It’s important to understand the different types of trusts and how the latest income tax rules affect the trust and its beneficiaries.

What is a grantor trust?

A grantor trust is a trust you, as the grantor (the person who established the trust by gift or grant), retain certain powers over — resulting in you continuing to pay income tax on the trust income.

The most common form of grantor trust is a revocable living trust, which can be used during your life and at your death to hold and administer your assets. Revocable living trusts are a powerful alternative to wills, and typically include terms providing great flexibility during your lifetime — compared to other options providing a more rigid dispositive plan for your assets in death.

When creating irrevocable lifetime trusts to remove certain assets (and their appreciation) from your taxable estate, there’s a good chance you created a grantor trust for income tax purposes, as grantor trusts are incorporated into many effective estate planning strategies. Spousal access trusts, grantor retained annuity trusts (GRATs), defective grantor trusts (e.g., an IDGTs or DIGITs), and most irrevocable life insurance trusts (ILITs) are grantor trusts. Dynasty trusts can also be structured as grantor trusts.
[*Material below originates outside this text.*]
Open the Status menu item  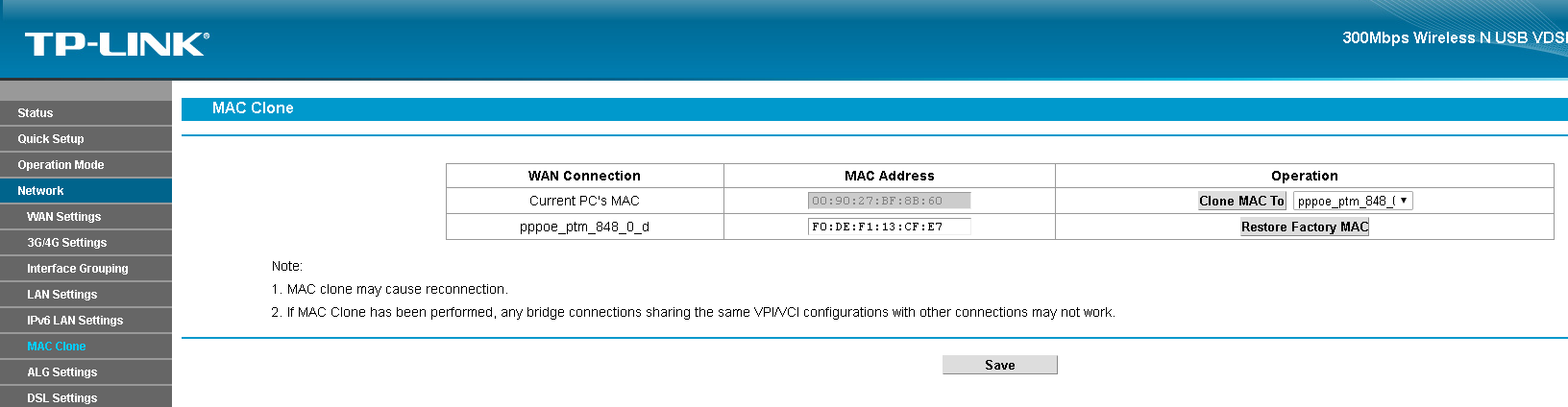(x=36, y=113)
There are several grantor trust powers that can be retained over an irrevocable trust while still removing assets from your taxable estate. For example, the power of substitution (i.e., the power to swap assets with the trust) is one of the most popular powers used for irrevocable grantor trusts.

A grantor trust is considered a disregarded entity for income tax purposes. Therefore, any taxable income or deduction earned by the trust will be taxed on the grantor’s income tax return. In most cases, there will not even be a requirement to file a trust income tax return, as the income of the trust assets can be reported with your social security number.
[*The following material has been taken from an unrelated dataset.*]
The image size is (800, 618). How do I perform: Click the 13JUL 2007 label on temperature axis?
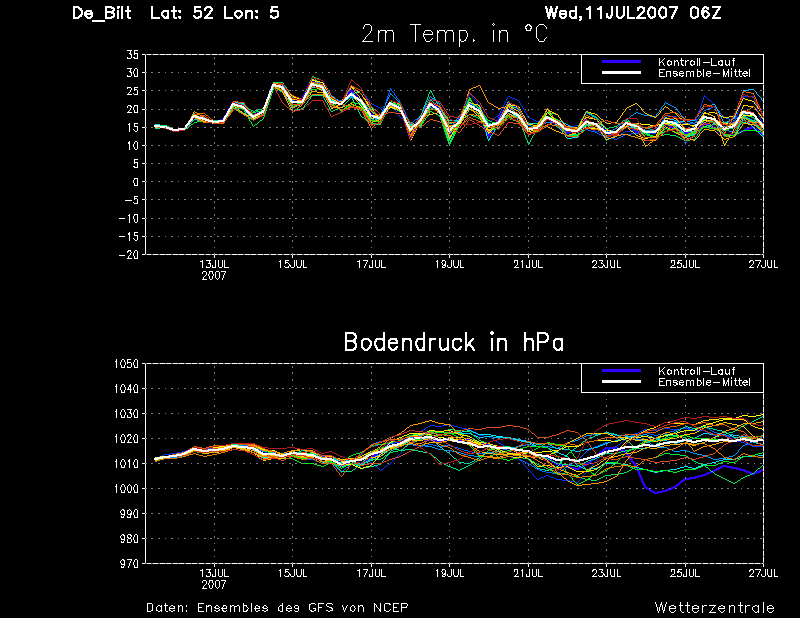214,270
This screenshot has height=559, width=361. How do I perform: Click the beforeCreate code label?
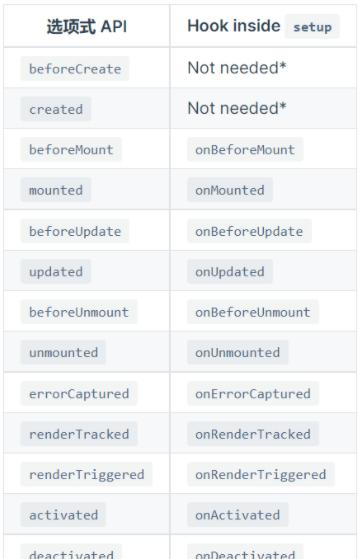click(75, 69)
Tax advantages of irrevocable grantor trusts

Establishing an irrevocable grantor trust has many tax advantages. For example, you can sell assets to the trust without recognizing the gain on the sale. You can also loan money to the trust, and although the trust must pay you at least a minimum IRS-prescribed interest rate (called the applicable federal rate), the interest income is not taxable to you. In addition, your trust’s income tax, paid by you as the grantor, is not considered an additional gift to the trust. Basically, the trust assets can grow for the benefit of the beneficiaries, without the economic burden of paying income tax. In essence, this is a tax-free gift.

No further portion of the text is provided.